Provided information:
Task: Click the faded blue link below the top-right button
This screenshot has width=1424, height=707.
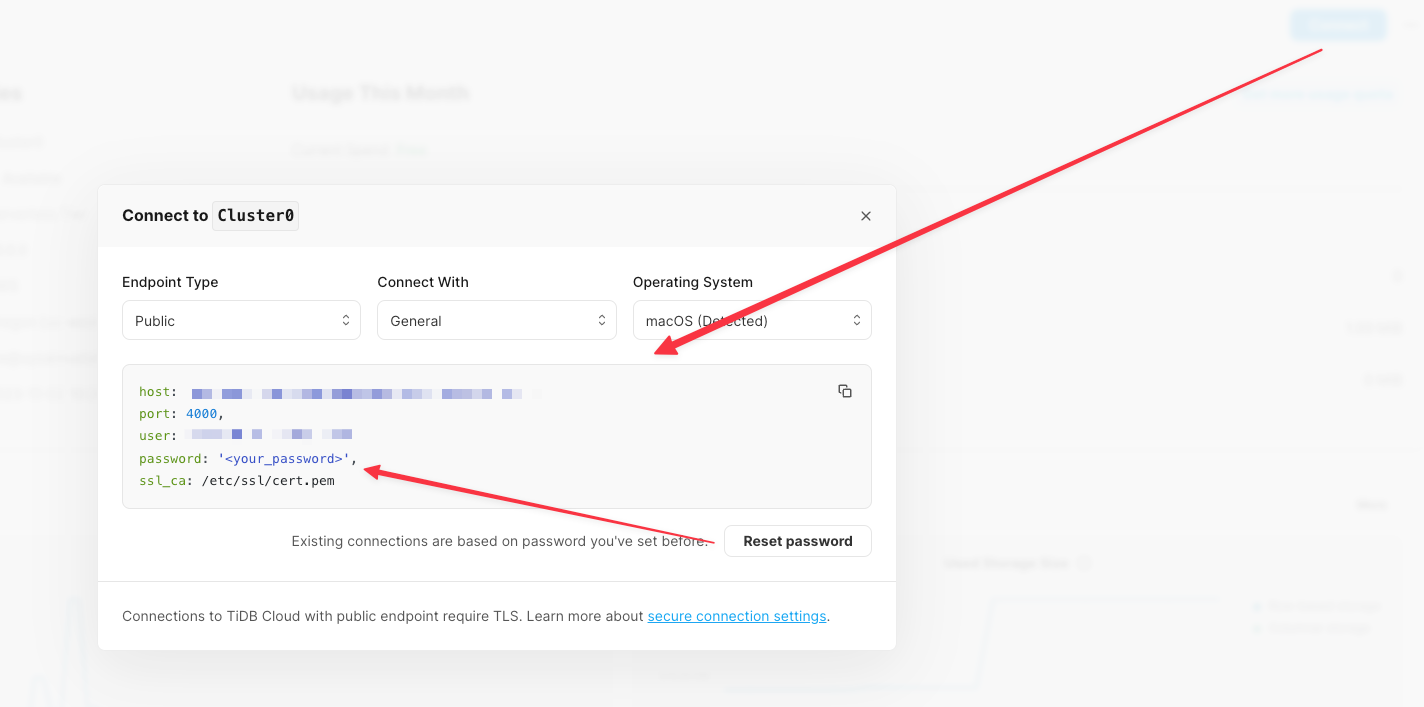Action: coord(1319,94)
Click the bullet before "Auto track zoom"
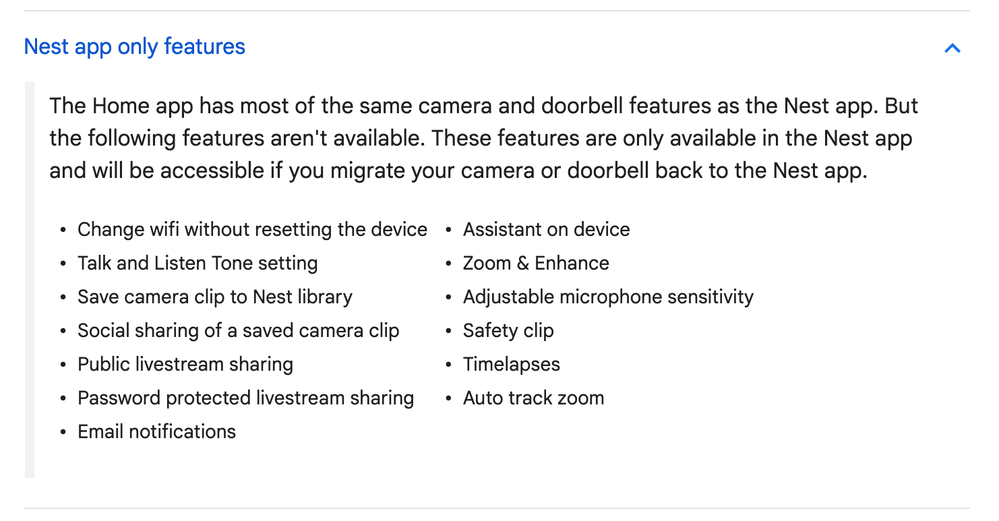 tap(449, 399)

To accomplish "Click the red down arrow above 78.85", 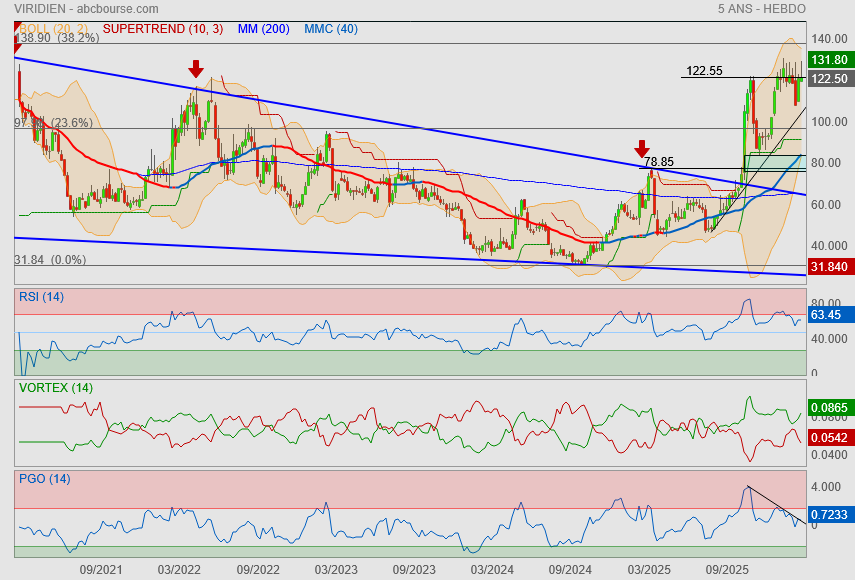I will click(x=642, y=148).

--

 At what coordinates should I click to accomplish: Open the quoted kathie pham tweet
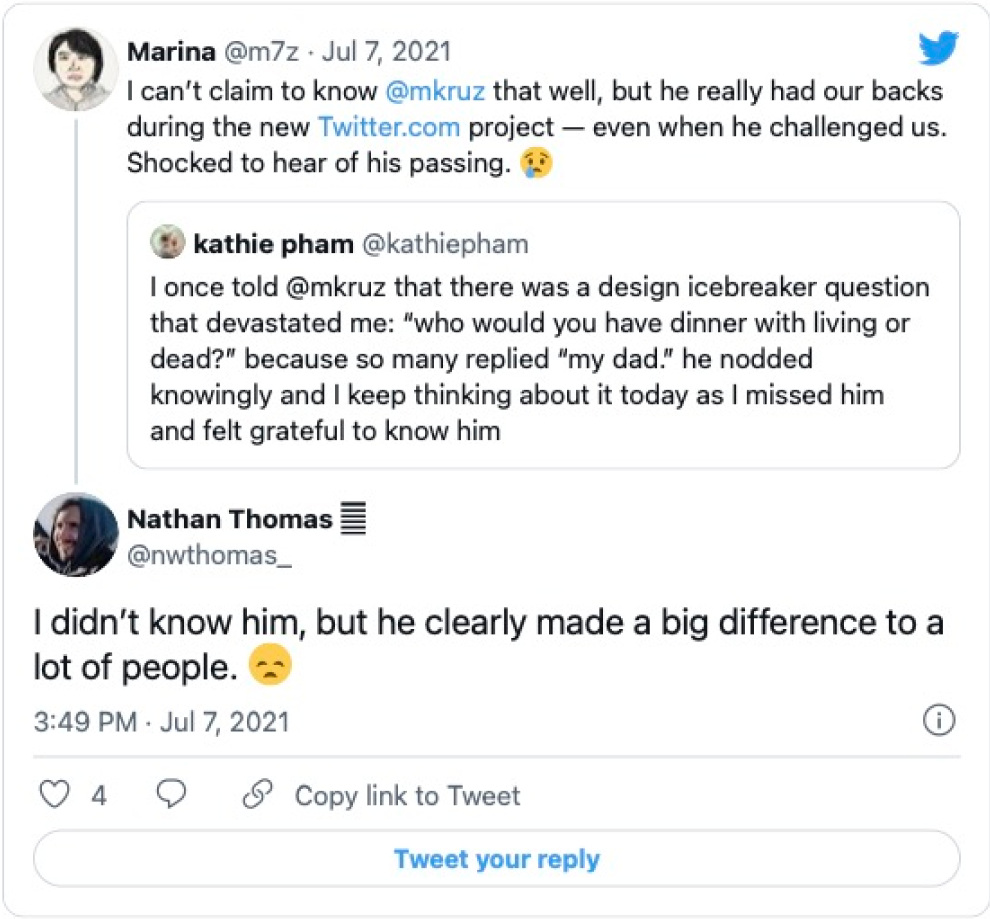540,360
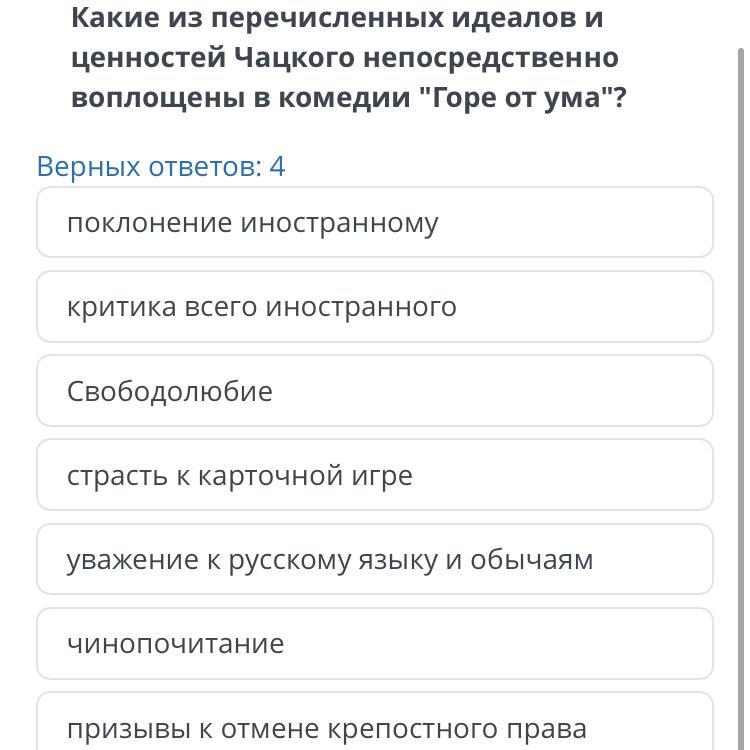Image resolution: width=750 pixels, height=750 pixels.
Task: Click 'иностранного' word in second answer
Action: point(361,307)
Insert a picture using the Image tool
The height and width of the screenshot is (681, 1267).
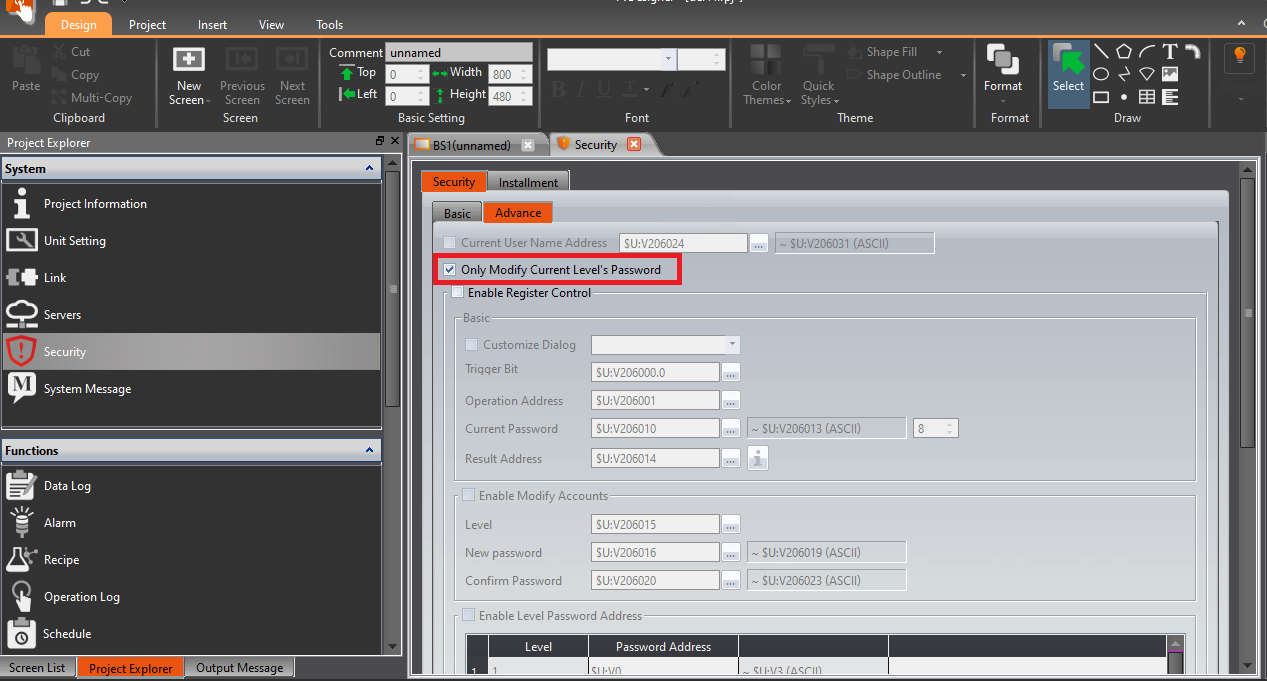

Directive: Lay out everything from the line containing "At what coordinates" down to the line containing "The height and" as a numbered list, dropping any blank lines. Leave the pictures out of your answer.

Written answer:
1.  At what coordinates should I click to accomplish: Open the quoted kathie pham tweet
2. 540,360
3. Image resolution: width=750 pixels, height=750 pixels.
4. Task: Click 'иностранного' word in second answer
5. Action: point(361,307)
6. Insert a picture using the Image tool
7. The height and width of the screenshot is (681, 1267).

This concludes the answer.